What was the background reading? Well, I liked pretty much everything I read by Marcus Borg and John Dominic Crossan, and Ed Sanders and Daniel Boyarin gave me some extremely valuable insights into the development of Christianity from its Jewish roots (which were very helpful when dealing with Jewish incursions on the Religion Forum); Daniel Kirk’s “A Man Attested by God” was also helpful. Homebrewed Christianity was a hugely useful source of introductions (some of them relatively heavyweight) to a number of currents in recent theology along the way. Richard Beck’s Experimental Theology blog introduced me among others to John Caputo, who is somewhere in the radical end of current theology (and Richard’s book “Unclean” is a splendid exploration of the idea of purity in Christianity). Through him I found Douglas Campbell’s astonishing but exceptionally heavyweight “The Deliverance of God”, which cast Paul’s thinking on justification in an entirely new light for me, and Walter Wink’s “Powers” trilogy, which did much the same for talk in the New Testament of “powers and principalities”.

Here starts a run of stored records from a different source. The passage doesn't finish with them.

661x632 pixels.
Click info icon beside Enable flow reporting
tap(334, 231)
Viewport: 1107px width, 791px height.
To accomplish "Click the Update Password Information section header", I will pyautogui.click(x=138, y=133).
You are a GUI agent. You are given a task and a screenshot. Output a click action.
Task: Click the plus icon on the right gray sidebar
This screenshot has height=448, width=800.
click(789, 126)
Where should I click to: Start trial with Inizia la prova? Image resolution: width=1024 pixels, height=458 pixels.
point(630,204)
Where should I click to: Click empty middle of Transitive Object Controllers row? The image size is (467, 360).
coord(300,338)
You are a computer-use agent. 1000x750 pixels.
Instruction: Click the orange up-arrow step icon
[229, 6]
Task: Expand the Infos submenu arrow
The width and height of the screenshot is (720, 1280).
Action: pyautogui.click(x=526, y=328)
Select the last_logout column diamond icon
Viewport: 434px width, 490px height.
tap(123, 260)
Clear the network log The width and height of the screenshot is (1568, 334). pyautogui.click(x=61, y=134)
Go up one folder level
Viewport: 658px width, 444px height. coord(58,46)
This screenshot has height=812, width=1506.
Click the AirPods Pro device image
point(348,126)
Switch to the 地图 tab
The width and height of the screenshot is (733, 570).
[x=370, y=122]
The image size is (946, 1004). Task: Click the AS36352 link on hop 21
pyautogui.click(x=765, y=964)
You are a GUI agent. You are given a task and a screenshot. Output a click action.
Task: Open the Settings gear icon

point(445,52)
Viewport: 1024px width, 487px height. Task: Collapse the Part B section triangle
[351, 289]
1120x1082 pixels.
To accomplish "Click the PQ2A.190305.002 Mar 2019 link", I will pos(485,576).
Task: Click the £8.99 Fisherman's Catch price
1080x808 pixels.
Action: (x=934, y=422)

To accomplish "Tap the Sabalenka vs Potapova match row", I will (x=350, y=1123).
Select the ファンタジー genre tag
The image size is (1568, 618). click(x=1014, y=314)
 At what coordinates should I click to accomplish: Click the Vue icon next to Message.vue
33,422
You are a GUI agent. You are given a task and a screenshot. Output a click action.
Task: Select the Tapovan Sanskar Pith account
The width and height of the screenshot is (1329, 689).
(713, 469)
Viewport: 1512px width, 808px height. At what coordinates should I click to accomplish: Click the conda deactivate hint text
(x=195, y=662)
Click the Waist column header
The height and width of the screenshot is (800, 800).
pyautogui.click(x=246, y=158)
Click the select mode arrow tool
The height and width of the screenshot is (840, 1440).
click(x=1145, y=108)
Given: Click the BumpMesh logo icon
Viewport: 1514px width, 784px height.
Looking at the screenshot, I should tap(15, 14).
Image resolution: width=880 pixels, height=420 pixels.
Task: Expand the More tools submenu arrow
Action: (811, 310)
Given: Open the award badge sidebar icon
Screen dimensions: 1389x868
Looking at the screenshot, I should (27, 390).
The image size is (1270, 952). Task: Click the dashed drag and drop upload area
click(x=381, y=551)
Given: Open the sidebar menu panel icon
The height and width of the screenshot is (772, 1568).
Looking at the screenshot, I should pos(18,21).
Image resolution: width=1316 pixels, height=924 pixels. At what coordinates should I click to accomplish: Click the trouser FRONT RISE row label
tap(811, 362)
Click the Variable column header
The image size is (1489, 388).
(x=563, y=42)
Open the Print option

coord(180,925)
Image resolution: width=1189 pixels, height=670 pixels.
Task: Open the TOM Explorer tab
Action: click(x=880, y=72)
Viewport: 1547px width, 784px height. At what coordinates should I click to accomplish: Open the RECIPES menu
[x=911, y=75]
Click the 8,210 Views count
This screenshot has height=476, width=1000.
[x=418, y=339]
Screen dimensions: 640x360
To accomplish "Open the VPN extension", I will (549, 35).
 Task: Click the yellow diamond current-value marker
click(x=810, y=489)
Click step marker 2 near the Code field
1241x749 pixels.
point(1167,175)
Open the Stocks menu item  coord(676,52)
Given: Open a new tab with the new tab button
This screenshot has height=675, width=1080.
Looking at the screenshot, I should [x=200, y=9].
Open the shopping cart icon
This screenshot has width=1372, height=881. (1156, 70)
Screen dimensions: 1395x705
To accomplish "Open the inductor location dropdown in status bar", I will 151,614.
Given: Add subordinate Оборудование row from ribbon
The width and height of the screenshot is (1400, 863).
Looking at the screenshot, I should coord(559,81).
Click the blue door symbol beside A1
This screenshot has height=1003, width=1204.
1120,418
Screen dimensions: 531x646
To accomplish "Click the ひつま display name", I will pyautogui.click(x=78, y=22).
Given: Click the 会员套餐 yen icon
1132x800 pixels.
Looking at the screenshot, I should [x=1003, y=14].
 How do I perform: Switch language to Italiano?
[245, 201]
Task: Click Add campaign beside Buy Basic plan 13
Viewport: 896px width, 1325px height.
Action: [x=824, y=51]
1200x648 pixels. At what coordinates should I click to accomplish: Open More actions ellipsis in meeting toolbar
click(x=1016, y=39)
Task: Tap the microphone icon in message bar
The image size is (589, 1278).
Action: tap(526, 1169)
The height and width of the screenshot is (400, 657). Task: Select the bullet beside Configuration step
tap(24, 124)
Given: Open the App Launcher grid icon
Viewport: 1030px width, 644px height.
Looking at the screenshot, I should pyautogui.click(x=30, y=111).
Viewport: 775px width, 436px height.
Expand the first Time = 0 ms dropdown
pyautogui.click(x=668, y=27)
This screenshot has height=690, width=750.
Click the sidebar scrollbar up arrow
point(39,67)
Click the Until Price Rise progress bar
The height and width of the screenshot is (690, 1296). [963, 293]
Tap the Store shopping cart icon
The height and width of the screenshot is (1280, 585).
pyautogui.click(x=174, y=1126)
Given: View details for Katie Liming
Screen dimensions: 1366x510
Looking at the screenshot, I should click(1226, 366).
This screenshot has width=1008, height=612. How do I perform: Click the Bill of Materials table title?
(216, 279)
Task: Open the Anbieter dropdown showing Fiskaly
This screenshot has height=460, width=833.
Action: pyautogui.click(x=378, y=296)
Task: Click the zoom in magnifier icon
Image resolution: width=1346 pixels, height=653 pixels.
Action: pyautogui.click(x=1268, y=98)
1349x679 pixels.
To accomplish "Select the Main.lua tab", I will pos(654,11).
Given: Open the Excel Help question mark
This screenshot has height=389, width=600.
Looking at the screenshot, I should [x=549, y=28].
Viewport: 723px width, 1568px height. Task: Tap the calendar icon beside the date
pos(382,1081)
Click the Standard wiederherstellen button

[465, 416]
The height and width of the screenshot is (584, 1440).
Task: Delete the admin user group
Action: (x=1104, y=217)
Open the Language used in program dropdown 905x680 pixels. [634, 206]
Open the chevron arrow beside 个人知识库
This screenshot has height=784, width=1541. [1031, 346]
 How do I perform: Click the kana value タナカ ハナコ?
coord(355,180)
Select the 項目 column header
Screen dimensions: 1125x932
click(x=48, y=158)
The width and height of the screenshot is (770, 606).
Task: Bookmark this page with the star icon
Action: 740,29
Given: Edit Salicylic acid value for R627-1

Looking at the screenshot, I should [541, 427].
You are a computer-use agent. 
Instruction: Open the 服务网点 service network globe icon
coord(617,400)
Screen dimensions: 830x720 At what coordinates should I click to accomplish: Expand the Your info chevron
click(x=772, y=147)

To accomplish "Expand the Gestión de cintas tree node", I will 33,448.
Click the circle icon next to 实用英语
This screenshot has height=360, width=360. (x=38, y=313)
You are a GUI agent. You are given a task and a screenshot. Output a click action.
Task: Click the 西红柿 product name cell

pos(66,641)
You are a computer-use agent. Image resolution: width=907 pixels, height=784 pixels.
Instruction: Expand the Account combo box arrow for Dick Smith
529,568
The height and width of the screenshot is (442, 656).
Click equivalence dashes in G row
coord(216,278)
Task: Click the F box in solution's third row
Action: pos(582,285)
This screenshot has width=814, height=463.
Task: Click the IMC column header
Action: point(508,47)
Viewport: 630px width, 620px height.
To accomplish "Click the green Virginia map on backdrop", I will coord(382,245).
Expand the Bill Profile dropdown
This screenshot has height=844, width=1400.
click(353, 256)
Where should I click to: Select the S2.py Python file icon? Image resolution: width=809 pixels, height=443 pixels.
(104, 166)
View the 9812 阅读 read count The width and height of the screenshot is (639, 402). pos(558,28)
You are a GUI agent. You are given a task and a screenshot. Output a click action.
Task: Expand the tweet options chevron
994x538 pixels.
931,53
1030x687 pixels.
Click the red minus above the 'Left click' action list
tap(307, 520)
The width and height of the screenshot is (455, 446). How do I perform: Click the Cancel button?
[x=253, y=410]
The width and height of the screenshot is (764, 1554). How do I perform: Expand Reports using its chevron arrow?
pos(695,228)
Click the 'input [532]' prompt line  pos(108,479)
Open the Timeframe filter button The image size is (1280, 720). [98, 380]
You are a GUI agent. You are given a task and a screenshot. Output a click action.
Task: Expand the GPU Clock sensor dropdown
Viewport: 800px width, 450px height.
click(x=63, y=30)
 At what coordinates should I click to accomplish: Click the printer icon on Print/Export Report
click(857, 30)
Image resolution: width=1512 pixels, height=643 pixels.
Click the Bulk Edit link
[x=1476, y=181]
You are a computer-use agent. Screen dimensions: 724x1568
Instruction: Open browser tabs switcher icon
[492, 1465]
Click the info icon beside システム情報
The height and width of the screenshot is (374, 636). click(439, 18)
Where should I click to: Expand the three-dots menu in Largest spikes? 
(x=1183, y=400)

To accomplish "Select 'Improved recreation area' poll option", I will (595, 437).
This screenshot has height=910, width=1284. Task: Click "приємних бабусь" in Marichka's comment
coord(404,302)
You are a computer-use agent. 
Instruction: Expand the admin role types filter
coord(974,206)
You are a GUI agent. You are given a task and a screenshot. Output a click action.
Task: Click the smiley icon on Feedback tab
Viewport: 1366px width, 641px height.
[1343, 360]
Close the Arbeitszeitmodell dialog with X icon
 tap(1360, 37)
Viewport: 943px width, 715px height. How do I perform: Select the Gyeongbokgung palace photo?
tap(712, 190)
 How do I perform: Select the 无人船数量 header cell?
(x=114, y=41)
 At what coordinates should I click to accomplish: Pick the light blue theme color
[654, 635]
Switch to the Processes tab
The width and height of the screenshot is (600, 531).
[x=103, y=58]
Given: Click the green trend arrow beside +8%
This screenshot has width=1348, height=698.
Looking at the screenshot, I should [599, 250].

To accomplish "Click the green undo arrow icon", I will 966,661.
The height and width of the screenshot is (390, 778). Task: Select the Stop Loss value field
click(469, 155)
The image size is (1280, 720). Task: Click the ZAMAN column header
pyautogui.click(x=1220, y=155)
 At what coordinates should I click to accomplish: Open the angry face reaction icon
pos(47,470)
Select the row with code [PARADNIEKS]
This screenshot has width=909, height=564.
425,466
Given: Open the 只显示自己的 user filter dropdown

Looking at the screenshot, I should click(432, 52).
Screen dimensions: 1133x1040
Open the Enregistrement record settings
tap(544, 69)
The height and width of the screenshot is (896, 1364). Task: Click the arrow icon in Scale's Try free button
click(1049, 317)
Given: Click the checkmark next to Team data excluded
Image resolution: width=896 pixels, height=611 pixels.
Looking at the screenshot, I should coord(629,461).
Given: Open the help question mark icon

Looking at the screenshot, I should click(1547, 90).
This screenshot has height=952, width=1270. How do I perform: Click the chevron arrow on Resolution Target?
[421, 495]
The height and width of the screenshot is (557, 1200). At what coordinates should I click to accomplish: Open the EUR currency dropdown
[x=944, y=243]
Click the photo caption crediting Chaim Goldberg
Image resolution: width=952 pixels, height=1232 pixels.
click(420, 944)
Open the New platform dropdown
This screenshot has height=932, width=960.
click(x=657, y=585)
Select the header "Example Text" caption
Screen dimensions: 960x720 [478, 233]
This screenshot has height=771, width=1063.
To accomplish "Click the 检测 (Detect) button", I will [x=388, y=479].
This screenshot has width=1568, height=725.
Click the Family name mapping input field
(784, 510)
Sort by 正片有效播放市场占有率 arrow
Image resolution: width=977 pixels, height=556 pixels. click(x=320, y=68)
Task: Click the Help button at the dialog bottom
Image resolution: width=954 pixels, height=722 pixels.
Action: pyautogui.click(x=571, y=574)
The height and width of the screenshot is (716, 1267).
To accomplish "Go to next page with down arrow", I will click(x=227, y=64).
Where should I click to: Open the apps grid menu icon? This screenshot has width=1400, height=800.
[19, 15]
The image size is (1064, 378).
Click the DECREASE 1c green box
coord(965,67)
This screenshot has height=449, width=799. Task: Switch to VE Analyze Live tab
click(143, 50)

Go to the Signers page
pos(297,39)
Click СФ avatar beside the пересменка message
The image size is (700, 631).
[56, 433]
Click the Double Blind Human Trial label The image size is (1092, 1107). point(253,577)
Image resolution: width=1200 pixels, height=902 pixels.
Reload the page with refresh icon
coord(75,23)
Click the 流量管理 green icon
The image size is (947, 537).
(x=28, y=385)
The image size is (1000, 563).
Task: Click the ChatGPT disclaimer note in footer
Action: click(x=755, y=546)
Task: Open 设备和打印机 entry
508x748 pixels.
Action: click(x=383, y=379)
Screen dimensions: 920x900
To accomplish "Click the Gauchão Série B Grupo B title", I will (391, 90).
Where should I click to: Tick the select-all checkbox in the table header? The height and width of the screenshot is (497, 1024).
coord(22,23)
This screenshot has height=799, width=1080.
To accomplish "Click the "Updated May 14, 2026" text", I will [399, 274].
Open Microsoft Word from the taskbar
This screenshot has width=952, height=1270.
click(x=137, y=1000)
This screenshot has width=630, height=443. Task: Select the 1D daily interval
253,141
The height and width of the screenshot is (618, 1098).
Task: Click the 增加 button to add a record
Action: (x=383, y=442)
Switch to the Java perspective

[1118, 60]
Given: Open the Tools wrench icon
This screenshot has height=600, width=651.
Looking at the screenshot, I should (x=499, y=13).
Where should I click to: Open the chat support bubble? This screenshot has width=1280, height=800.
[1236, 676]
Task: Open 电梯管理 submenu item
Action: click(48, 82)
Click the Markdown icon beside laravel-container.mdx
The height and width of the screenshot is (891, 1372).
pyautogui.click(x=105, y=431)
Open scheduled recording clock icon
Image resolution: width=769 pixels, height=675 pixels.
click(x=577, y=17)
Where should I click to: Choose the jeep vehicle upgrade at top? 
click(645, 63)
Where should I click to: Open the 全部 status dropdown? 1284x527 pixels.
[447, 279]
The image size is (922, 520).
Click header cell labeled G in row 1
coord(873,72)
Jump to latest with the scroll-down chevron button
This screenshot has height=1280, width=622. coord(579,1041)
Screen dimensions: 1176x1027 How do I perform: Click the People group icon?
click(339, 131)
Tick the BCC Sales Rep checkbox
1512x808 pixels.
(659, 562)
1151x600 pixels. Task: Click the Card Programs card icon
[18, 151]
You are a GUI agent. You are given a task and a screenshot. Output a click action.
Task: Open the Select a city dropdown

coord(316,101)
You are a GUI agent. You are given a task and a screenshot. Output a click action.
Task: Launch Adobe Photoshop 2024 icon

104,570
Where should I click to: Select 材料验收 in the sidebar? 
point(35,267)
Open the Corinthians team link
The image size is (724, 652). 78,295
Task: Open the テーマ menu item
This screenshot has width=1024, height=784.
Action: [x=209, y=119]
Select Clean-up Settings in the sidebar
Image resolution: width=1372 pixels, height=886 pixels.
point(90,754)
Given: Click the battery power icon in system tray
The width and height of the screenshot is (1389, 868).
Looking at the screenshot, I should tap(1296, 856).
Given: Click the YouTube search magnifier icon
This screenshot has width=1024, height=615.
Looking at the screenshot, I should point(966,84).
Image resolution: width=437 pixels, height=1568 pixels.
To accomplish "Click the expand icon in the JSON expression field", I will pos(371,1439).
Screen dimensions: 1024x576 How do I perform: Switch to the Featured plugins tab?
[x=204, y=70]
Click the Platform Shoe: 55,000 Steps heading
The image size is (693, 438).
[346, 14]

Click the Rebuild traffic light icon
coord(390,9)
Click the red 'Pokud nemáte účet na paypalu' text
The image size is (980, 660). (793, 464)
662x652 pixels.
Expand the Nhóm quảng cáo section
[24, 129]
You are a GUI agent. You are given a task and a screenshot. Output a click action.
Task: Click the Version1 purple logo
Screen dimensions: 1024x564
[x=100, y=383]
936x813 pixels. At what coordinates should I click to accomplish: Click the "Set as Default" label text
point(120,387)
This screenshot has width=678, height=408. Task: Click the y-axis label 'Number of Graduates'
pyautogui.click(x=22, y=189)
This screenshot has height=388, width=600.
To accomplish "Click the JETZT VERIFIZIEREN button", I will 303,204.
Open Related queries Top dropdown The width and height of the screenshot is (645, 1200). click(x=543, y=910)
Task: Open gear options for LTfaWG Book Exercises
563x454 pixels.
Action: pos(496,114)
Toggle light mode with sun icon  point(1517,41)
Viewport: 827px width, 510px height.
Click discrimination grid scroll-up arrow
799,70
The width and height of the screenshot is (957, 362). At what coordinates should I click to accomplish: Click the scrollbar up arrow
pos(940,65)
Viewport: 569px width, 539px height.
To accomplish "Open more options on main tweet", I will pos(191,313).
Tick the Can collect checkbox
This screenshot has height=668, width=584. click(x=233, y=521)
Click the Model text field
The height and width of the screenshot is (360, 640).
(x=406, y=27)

Some years ago I was asked, after writing a blogpost titled “The heresy of all doctrines…” if I was a follower of Peter Rollins. “Peter who?” I replied – and it seemed that my title was a little reminiscent of some of his (for instance, “The Fidelity of Betrayal” and “The Idolatry of God”. And so began a following of Pete’s work which has taken me to see him (and meet him) at Lincoln, and then to two Wake festivals – I’ve paid for next year’s as well. Pete is definitely in the radical theology tradition, which is almost all “death of God” theology.

I’ve been called a “radical theologian” a few times, but I don’t think the label really fits, given that the only way I can really accept “death of God” theology is in the sense that the childhood picture of an intervening God is dead for me, and the term “radical theology” seems reserved for those who go further with “death of God” (such as Rollins and Caputo) than I can do myself. What I think I am is a speculative theologian and a constructive theologian. I appreciate other speculative theologies like those of Rollins and Caputo without necessarily subscribing to them wholeheartedly. In the course of this, I’ve tried to come to a new appreciation of Christian doctrines from my own perspective, which is of course heavily influenced by my mysticism and by my basic scientific rationalism; my book on the Trinity is one part of that, and if you go through my other blog posts, you’ll find most of the main doctrines dealt with – and largely reinterpreted (the Fall, for instance). Some might say “radically reinterpreted”, which is no doubt where the tag comes from.

This is a work in progress, though. My next book will be an examination of the concept of the Logos – a whole book based on what, in English, is the sixth word of the Fourth Gospel (fifth in French, fourth in Latin…). After that, I’m thinking of expanding my “System of Satan” post into a whole book. Watch this space!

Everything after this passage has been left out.